▸ **GIVEN INSTRUCTION**
Render every line of the records below as a Markdown table with two columns, Row and Line. Put a row number in Row and the line's text in Line, and leave out blank lines.

▸ **DATA FOR THE TASK**
════
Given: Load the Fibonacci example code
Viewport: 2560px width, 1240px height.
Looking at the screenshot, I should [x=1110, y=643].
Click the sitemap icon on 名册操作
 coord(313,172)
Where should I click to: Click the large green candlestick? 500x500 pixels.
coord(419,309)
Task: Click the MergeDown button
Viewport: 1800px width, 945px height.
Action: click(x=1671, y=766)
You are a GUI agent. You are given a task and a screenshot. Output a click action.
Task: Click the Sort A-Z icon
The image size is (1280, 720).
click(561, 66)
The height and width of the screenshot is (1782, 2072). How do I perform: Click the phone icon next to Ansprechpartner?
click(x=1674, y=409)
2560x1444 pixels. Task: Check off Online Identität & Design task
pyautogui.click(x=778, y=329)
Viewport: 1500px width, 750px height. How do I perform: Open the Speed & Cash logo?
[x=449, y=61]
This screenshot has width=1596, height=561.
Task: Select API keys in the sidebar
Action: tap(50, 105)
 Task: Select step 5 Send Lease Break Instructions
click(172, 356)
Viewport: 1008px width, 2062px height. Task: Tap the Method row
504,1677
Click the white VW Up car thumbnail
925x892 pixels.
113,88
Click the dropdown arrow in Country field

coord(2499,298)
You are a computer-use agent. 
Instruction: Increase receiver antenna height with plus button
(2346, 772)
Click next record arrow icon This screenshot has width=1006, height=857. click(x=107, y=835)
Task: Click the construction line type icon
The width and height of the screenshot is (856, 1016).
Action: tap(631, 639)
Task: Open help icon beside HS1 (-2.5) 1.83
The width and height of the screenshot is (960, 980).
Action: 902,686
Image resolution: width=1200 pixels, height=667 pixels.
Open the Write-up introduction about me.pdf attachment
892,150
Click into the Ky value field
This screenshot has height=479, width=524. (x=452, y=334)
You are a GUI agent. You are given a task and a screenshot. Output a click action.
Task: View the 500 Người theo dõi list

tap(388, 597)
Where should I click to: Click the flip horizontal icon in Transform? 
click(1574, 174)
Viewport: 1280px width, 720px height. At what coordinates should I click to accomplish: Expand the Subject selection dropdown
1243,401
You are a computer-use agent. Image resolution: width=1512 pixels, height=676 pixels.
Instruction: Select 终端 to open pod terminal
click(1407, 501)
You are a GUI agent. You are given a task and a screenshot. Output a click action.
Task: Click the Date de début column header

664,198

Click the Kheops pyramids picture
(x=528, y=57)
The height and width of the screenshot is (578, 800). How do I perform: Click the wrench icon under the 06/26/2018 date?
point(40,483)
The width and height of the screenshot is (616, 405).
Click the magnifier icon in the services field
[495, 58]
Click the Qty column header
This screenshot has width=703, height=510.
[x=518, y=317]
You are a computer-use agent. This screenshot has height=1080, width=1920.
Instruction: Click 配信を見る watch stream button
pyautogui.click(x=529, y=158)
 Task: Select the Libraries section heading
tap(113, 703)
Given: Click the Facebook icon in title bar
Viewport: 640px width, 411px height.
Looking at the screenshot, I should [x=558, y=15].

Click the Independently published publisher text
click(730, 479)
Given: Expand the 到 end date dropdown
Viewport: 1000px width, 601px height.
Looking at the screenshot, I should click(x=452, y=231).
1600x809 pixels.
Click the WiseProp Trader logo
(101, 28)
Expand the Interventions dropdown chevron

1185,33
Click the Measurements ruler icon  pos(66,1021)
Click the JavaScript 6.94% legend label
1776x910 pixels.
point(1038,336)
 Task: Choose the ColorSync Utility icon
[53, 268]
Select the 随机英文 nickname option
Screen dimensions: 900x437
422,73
════
▸ **FINISHED ANSWER**
| Row | Line |
|---|---|
| 1 | Given: Load the Fibonacci example code |
| 2 | Viewport: 2560px width, 1240px height. |
| 3 | Looking at the screenshot, I should [x=1110, y=643]. |
| 4 | Click the sitemap icon on 名册操作 |
| 5 |  coord(313,172) |
| 6 | Where should I click to: Click the large green candlestick? 500x500 pixels. |
| 7 | coord(419,309) |
| 8 | Task: Click the MergeDown button |
| 9 | Viewport: 1800px width, 945px height. |
| 10 | Action: click(x=1671, y=766) |
| 11 | You are a GUI agent. You are given a task and a screenshot. Output a click action. |
| 12 | Task: Click the Sort A-Z icon |
| 13 | The image size is (1280, 720). |
| 14 | click(561, 66) |
| 15 | The height and width of the screenshot is (1782, 2072). How do I perform: Click the phone icon next to Ansprechpartner? |
| 16 | click(x=1674, y=409) |
| 17 | 2560x1444 pixels. Task: Check off Online Identität & Design task |
| 18 | pyautogui.click(x=778, y=329) |
| 19 | Viewport: 1500px width, 750px height. How do I perform: Open the Speed & Cash logo? |
| 20 | [x=449, y=61] |
| 21 | This screenshot has width=1596, height=561. |
| 22 | Task: Select API keys in the sidebar |
| 23 | Action: tap(50, 105) |
| 24 |  Task: Select step 5 Send Lease Break Instructions |
| 25 | click(172, 356) |
| 26 | Viewport: 1008px width, 2062px height. Task: Tap the Method row |
| 27 | 504,1677 |
| 28 | Click the white VW Up car thumbnail |
| 29 | 925x892 pixels. |
| 30 | 113,88 |
| 31 | Click the dropdown arrow in Country field |
| 32 | coord(2499,298) |
| 33 | You are a computer-use agent.  |
| 34 | Instruction: Increase receiver antenna height with plus button |
| 35 | (2346, 772) |
| 36 | Click next record arrow icon This screenshot has width=1006, height=857. click(x=107, y=835) |
| 37 | Task: Click the construction line type icon |
| 38 | The width and height of the screenshot is (856, 1016). |
| 39 | Action: tap(631, 639) |
| 40 | Task: Open help icon beside HS1 (-2.5) 1.83 |
| 41 | The width and height of the screenshot is (960, 980). |
| 42 | Action: 902,686 |
| 43 | Image resolution: width=1200 pixels, height=667 pixels. |
| 44 | Open the Write-up introduction about me.pdf attachment |
| 45 | 892,150 |
| 46 | Click into the Ky value field |
| 47 | This screenshot has height=479, width=524. (x=452, y=334) |
| 48 | You are a GUI agent. You are given a task and a screenshot. Output a click action. |
| 49 | Task: View the 500 Người theo dõi list |
| 50 | tap(388, 597) |
| 51 | Where should I click to: Click the flip horizontal icon in Transform?  |
| 52 | click(1574, 174) |
| 53 | Viewport: 1280px width, 720px height. At what coordinates should I click to accomplish: Expand the Subject selection dropdown |
| 54 | 1243,401 |
| 55 | You are a computer-use agent. Image resolution: width=1512 pixels, height=676 pixels. |
| 56 | Instruction: Select 终端 to open pod terminal |
| 57 | click(1407, 501) |
| 58 | You are a GUI agent. You are given a task and a screenshot. Output a click action. |
| 59 | Task: Click the Date de début column header |
| 60 | 664,198 |
| 61 | Click the Kheops pyramids picture |
| 62 | (x=528, y=57) |
| 63 | The height and width of the screenshot is (578, 800). How do I perform: Click the wrench icon under the 06/26/2018 date? |
| 64 | point(40,483) |
| 65 | The width and height of the screenshot is (616, 405). |
| 66 | Click the magnifier icon in the services field |
| 67 | [495, 58] |
| 68 | Click the Qty column header |
| 69 | This screenshot has width=703, height=510. |
| 70 | [x=518, y=317] |
| 71 | You are a computer-use agent. This screenshot has height=1080, width=1920. |
| 72 | Instruction: Click 配信を見る watch stream button |
| 73 | pyautogui.click(x=529, y=158) |
| 74 |  Task: Select the Libraries section heading |
| 75 | tap(113, 703) |
| 76 | Given: Click the Facebook icon in title bar |
| 77 | Viewport: 640px width, 411px height. |
| 78 | Looking at the screenshot, I should [x=558, y=15]. |
| 79 | Click the Independently published publisher text |
| 80 | click(730, 479) |
| 81 | Given: Expand the 到 end date dropdown |
| 82 | Viewport: 1000px width, 601px height. |
| 83 | Looking at the screenshot, I should click(x=452, y=231). |
| 84 | 1600x809 pixels. |
| 85 | Click the WiseProp Trader logo |
| 86 | (101, 28) |
| 87 | Expand the Interventions dropdown chevron |
| 88 | 1185,33 |
| 89 | Click the Measurements ruler icon  pos(66,1021) |
| 90 | Click the JavaScript 6.94% legend label |
| 91 | 1776x910 pixels. |
| 92 | point(1038,336) |
| 93 |  Task: Choose the ColorSync Utility icon |
| 94 | [53, 268] |
| 95 | Select the 随机英文 nickname option |
| 96 | Screen dimensions: 900x437 |
| 97 | 422,73 |